* Begin Materials provided *

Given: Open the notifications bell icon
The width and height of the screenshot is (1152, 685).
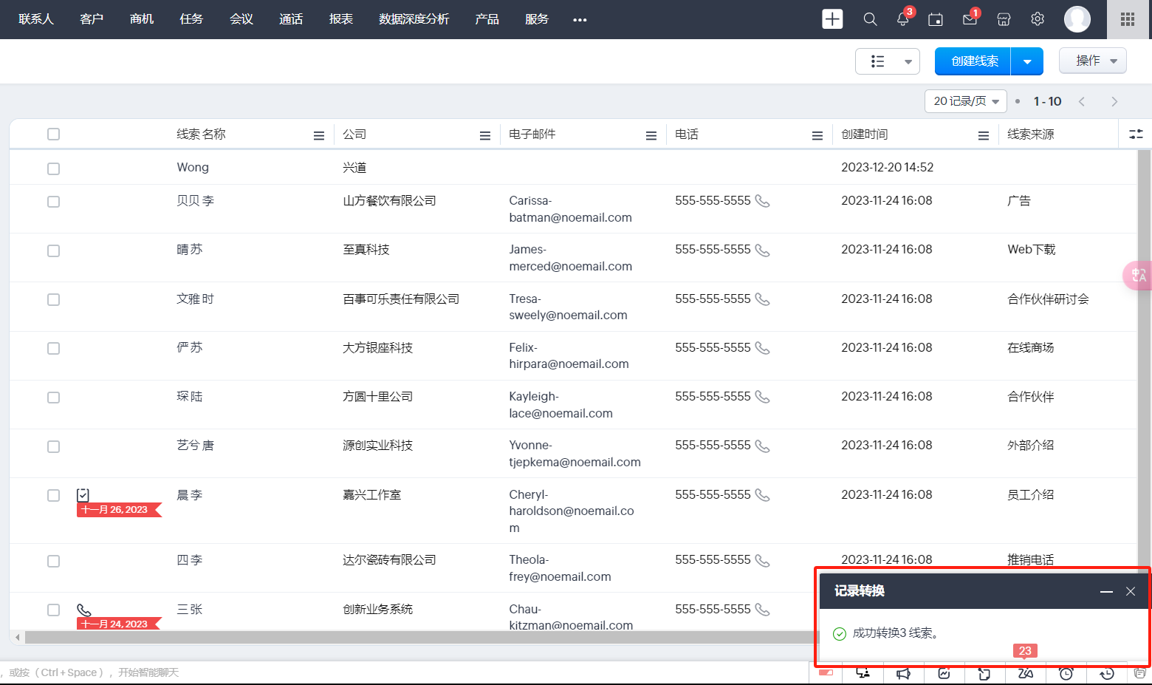Looking at the screenshot, I should pos(902,19).
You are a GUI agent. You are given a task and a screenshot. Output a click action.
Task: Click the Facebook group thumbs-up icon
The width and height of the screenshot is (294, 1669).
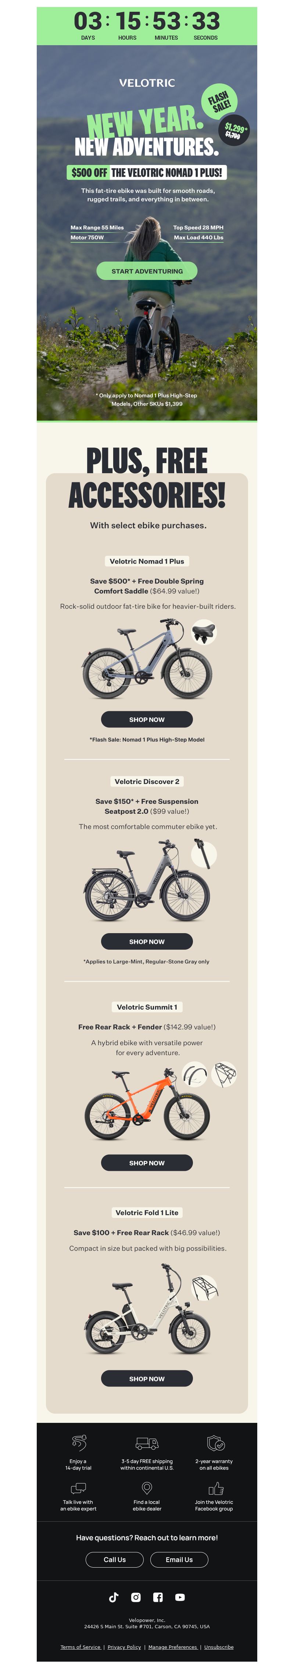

* End Materials provided *

### Your objective
Copy out every row above word for word, leaving out the pictures.

### Written solution
Given: Open the notifications bell icon
The width and height of the screenshot is (1152, 685).
Looking at the screenshot, I should pos(902,19).
You are a GUI agent. You are given a task and a screenshot. Output a click action.
Task: Click the Facebook group thumbs-up icon
The width and height of the screenshot is (294, 1669).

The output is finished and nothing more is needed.